74 A recent large study of 4000 patients with diabetes has also shown that comorbid depression in patients with diabetes was associated with a twofold increased risk of development of foot ulcers.75 A second large study that included over half a
million Veterans with diabetes showed that comorbid depression was associated with a 33% increased risk of having a nontraumatic lower-limb amputation over a 4year period.76 Black and colleagues found in the abovedescribed prospective study of aging Hispanic respondents that having diabetes was associated with an increased risk of 1.37 (95% CI 1.16, 1.62) for macrovascular complications and 9.30 (95% CI 7.38, Inhibitors,research,lifescience,medical 11.15) for microvascular complications compared with controls without
diabetes or depression.72 Inhibitors,research,lifescience,medical Those with depression and diabetes had an increased risk compared with those without history of diabetes or depression of 2.64 (95% CI 1.73, 4.04) for macrovascular complications and 11.32 (95% CI 8.76, 15.43) for microvascular complications.72 Both depression and diabetes Inhibitors,research,lifescience,medical have been found in multiple studies to be independent risk factors for development of dementia.77 A recent study of over 4000 patients with type 2 diabetes found that patients with comorbid depression compared with those with diabetes alone had a 2.7-fold increase in development of dementia over a 5year period.78 Functional impairment Interest in the adverse effect of depression on functional impairment was Inhibitors,research,lifescience,medical stimulated by findings from the Medical Outcomes survey.

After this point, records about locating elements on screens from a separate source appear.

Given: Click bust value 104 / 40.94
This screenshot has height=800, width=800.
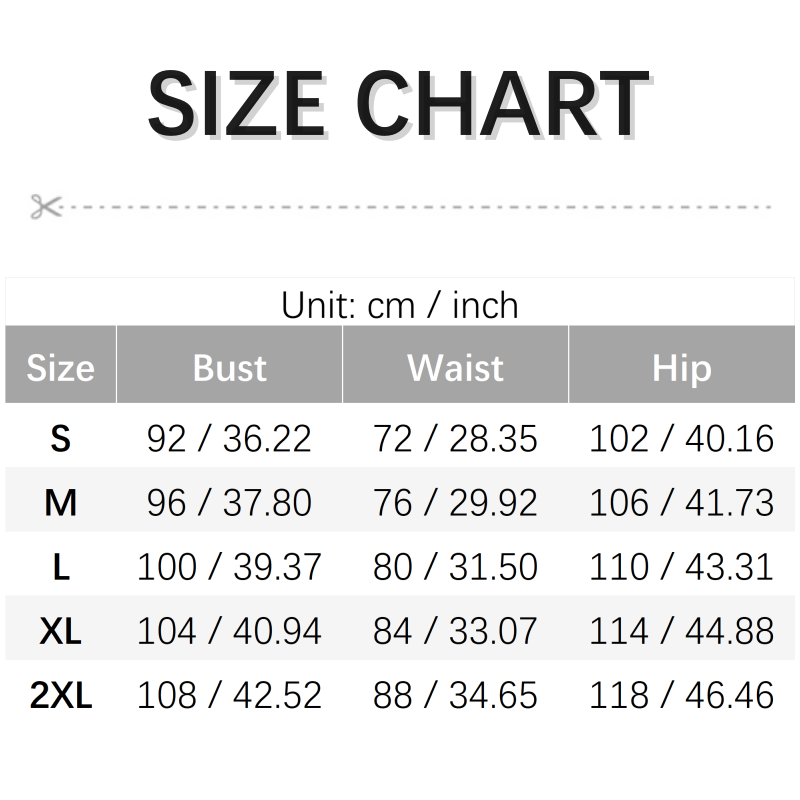Looking at the screenshot, I should 229,631.
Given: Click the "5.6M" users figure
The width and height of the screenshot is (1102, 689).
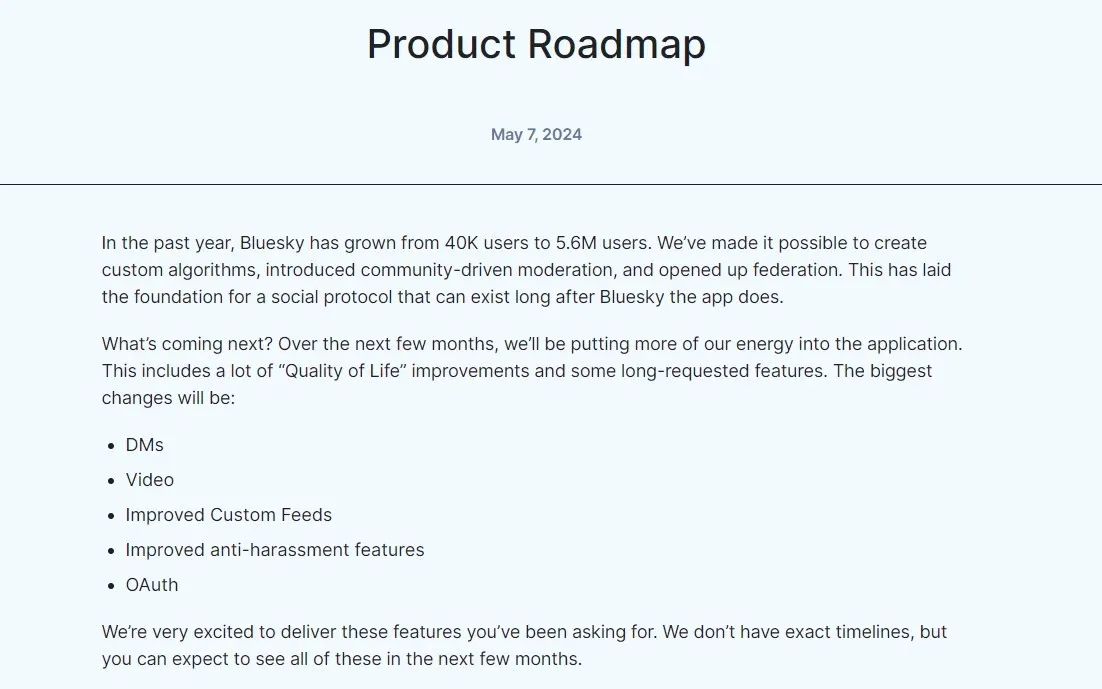Looking at the screenshot, I should coord(576,243).
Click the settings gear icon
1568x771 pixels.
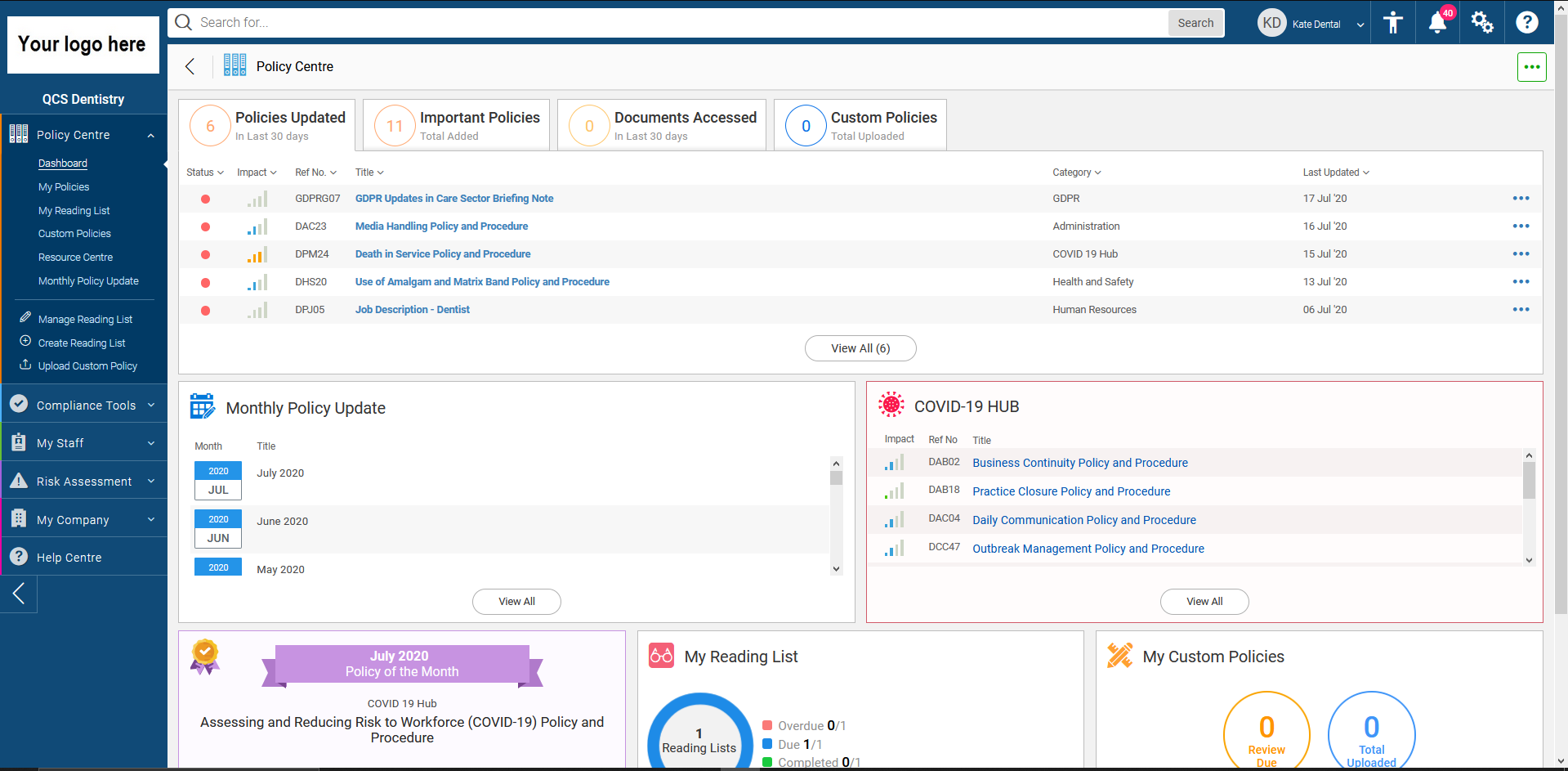pyautogui.click(x=1481, y=22)
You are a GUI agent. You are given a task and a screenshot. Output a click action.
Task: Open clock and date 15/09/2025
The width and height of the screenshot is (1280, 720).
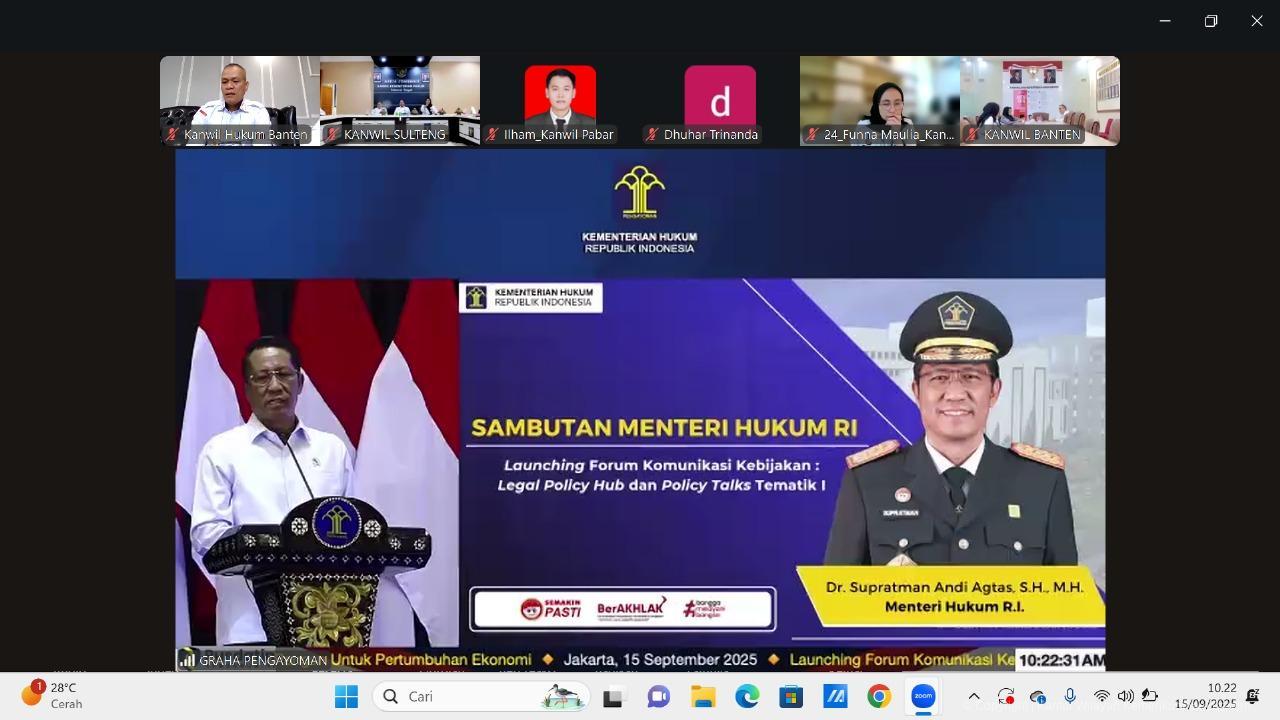click(x=1205, y=696)
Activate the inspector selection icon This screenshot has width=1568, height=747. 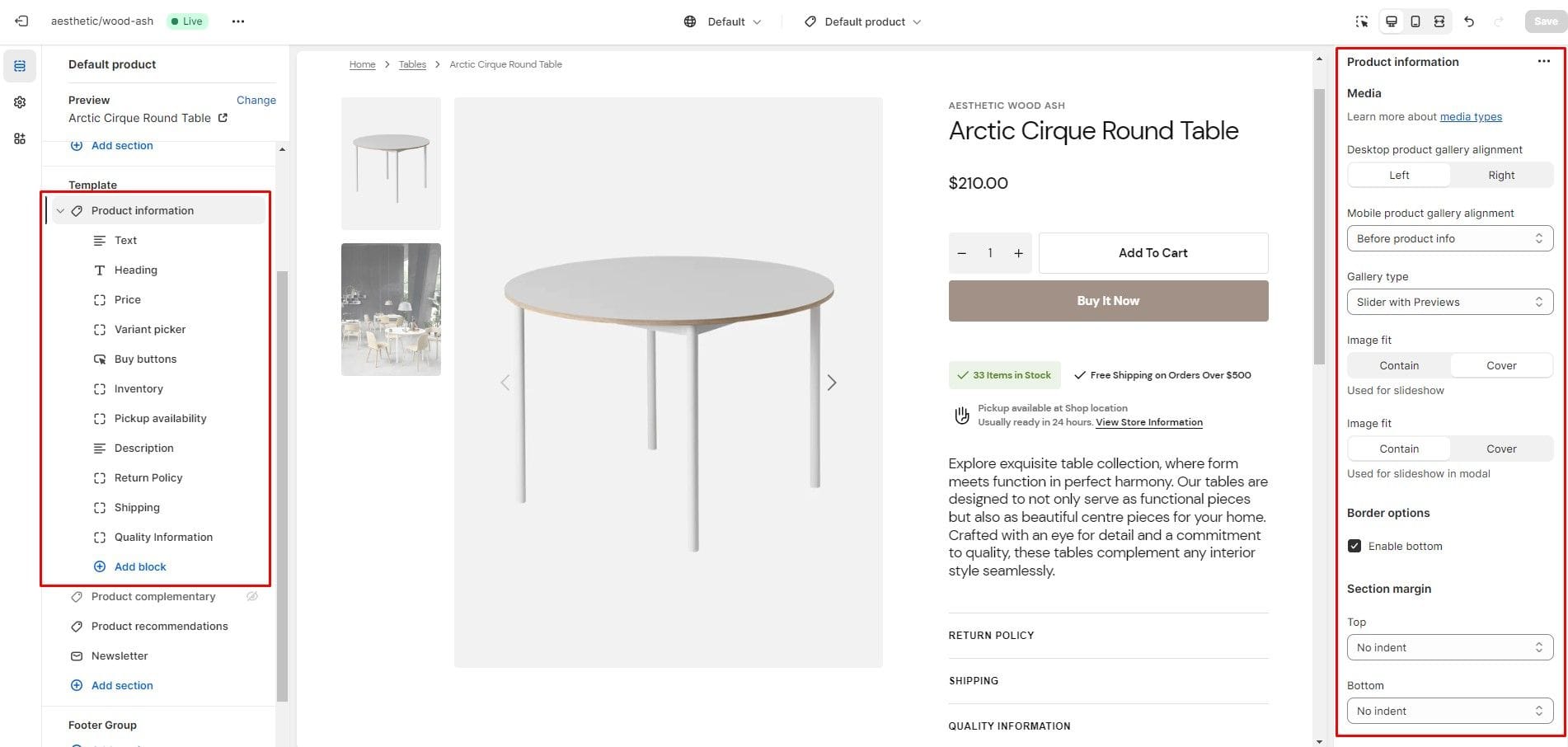coord(1362,21)
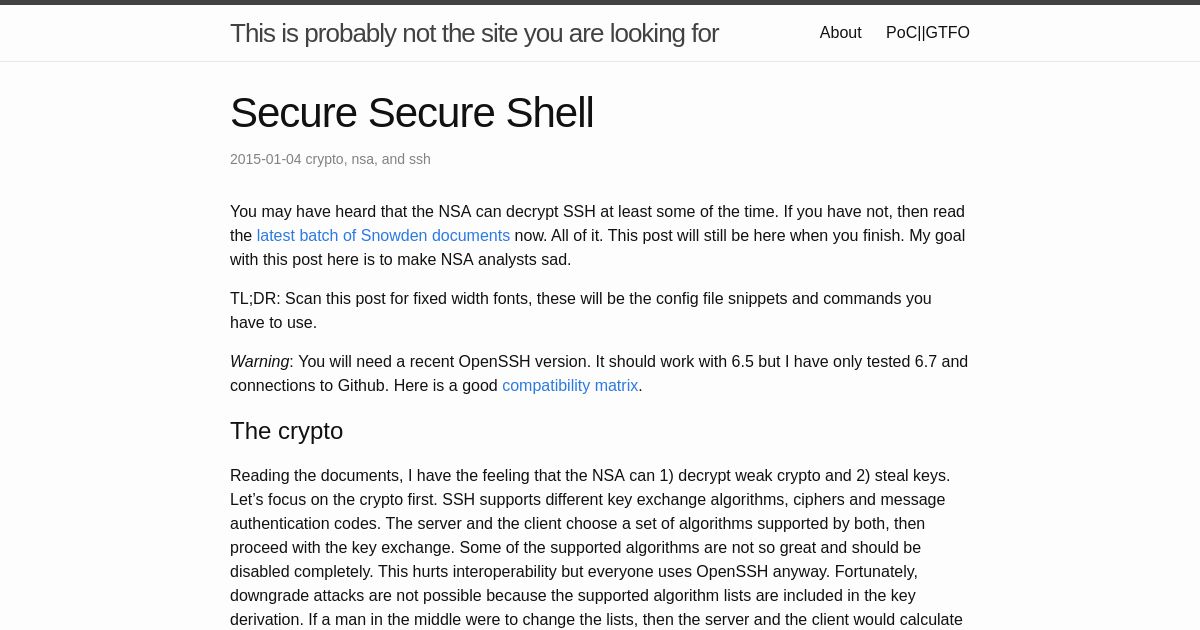Image resolution: width=1200 pixels, height=630 pixels.
Task: Open the About page in the header
Action: point(840,33)
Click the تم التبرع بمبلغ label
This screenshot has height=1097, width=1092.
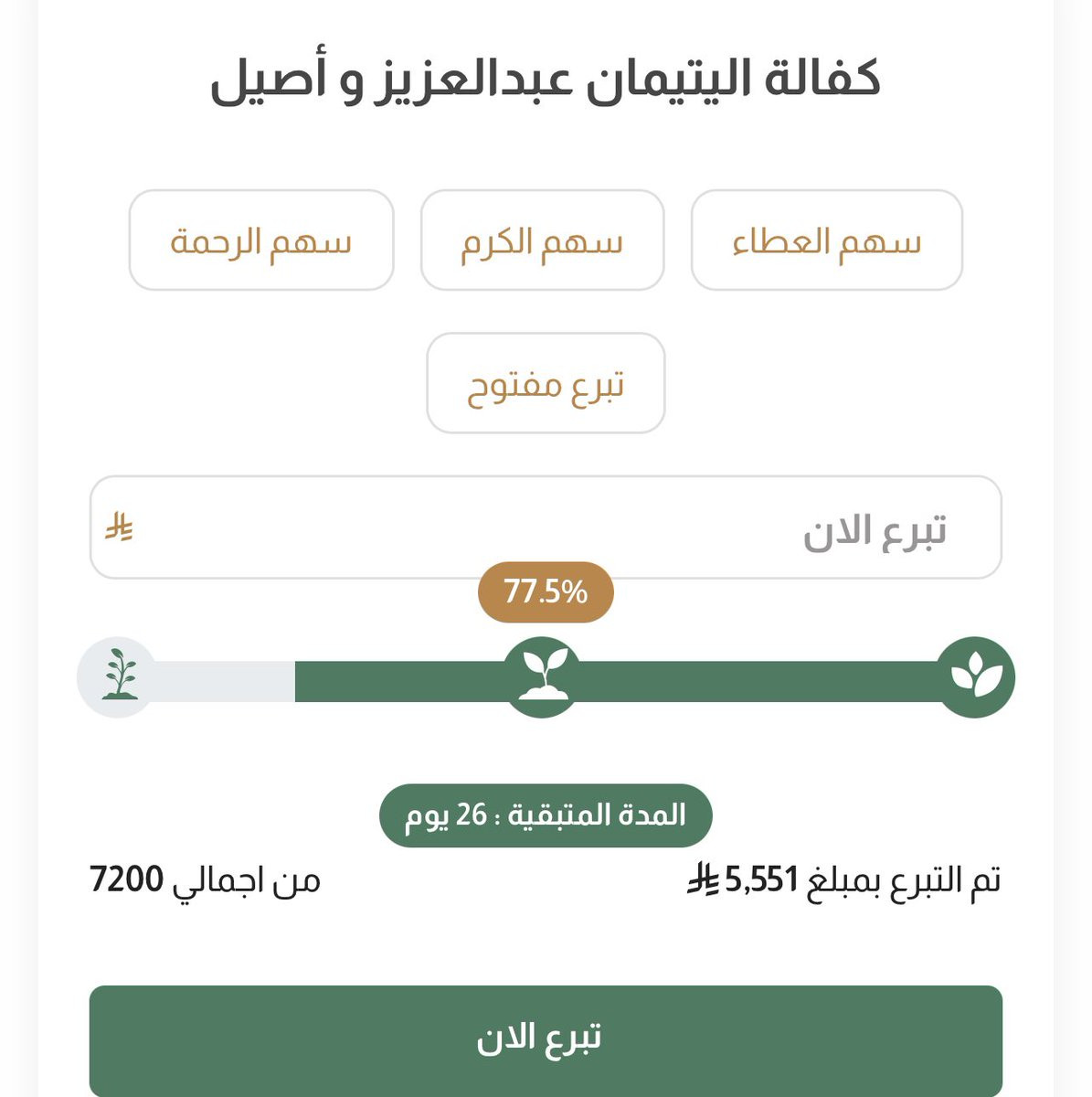click(905, 880)
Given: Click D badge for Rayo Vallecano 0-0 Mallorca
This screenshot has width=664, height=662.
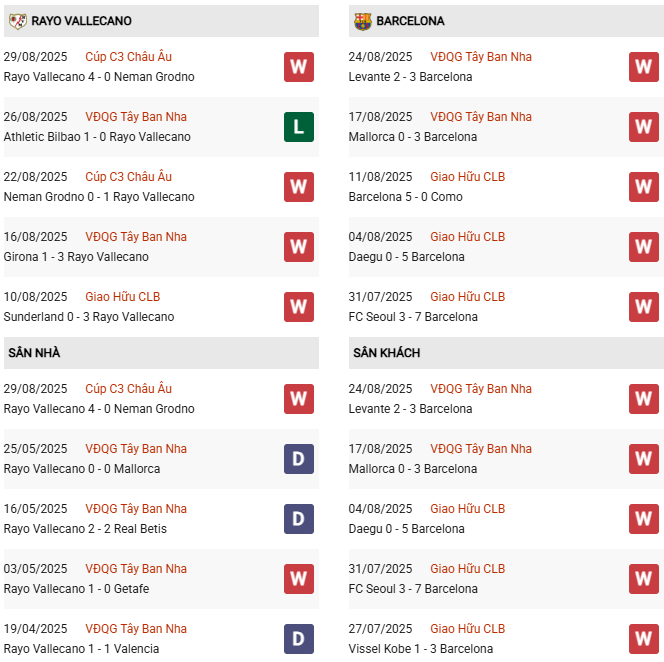Looking at the screenshot, I should point(298,459).
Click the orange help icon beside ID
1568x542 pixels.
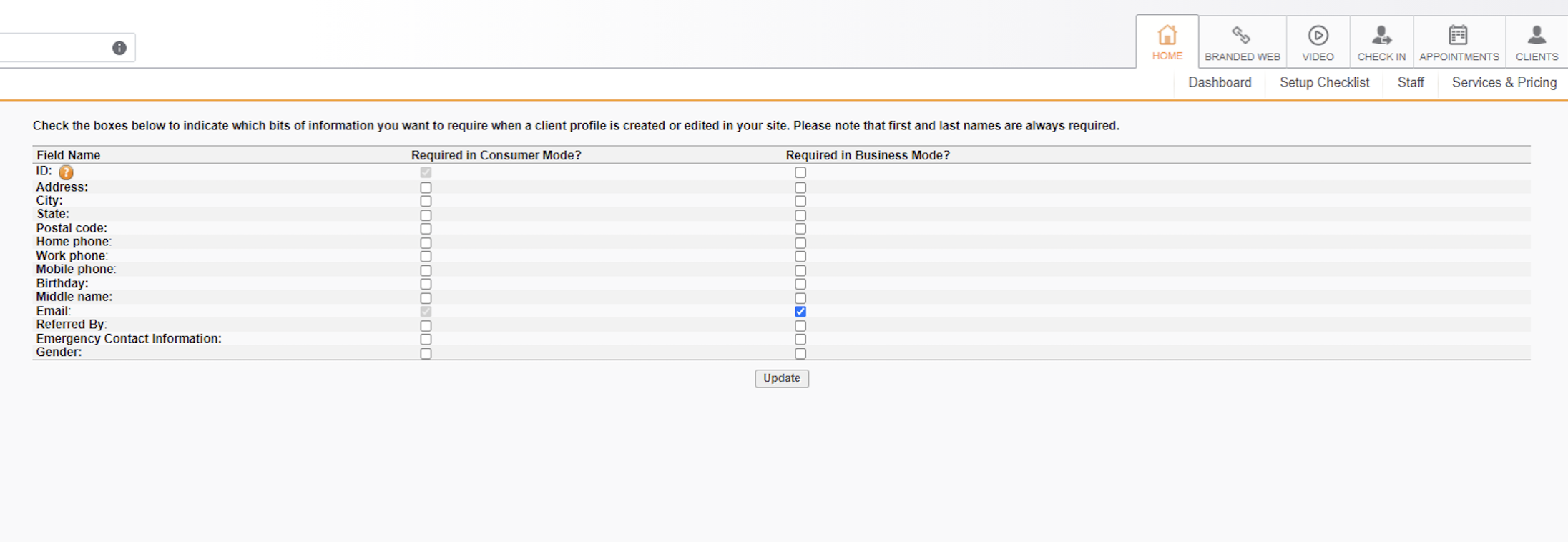tap(66, 172)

This large study showed that patients with depression were at least as functionally impaired as patients with chronic medical illnesses such as diabetes, CHD, and arthritis.22 Moreover, when depression was comorbid Inhibitors,research,lifescience,medical with chronic physical illness, there was additive functional impairment.22 One of the methodological challenges in assessing functioning in patients with depression is whether reported impairments result from true MK-2206 datasheet deficits or from reporting
bias. Methodologists others have attempted to understand this problem by comparing more “objective” impairment such as length of time a patient walks on a stress treadmill test to more “subjective” functional measures. Recent data have shown that depressed patients also have significant deficits on these more “objective” measures. For instance, depressed patients whose cardiac function is tested by stress treadmill EKG have been found to be more likely to stop the test due to fatigue prior to an adequate length of time for assessment.79 Patients with depression with congestive heart failure (CHF) also have been shown to have poorer performance on the standard 6-minute walk compared with those with CHF alone.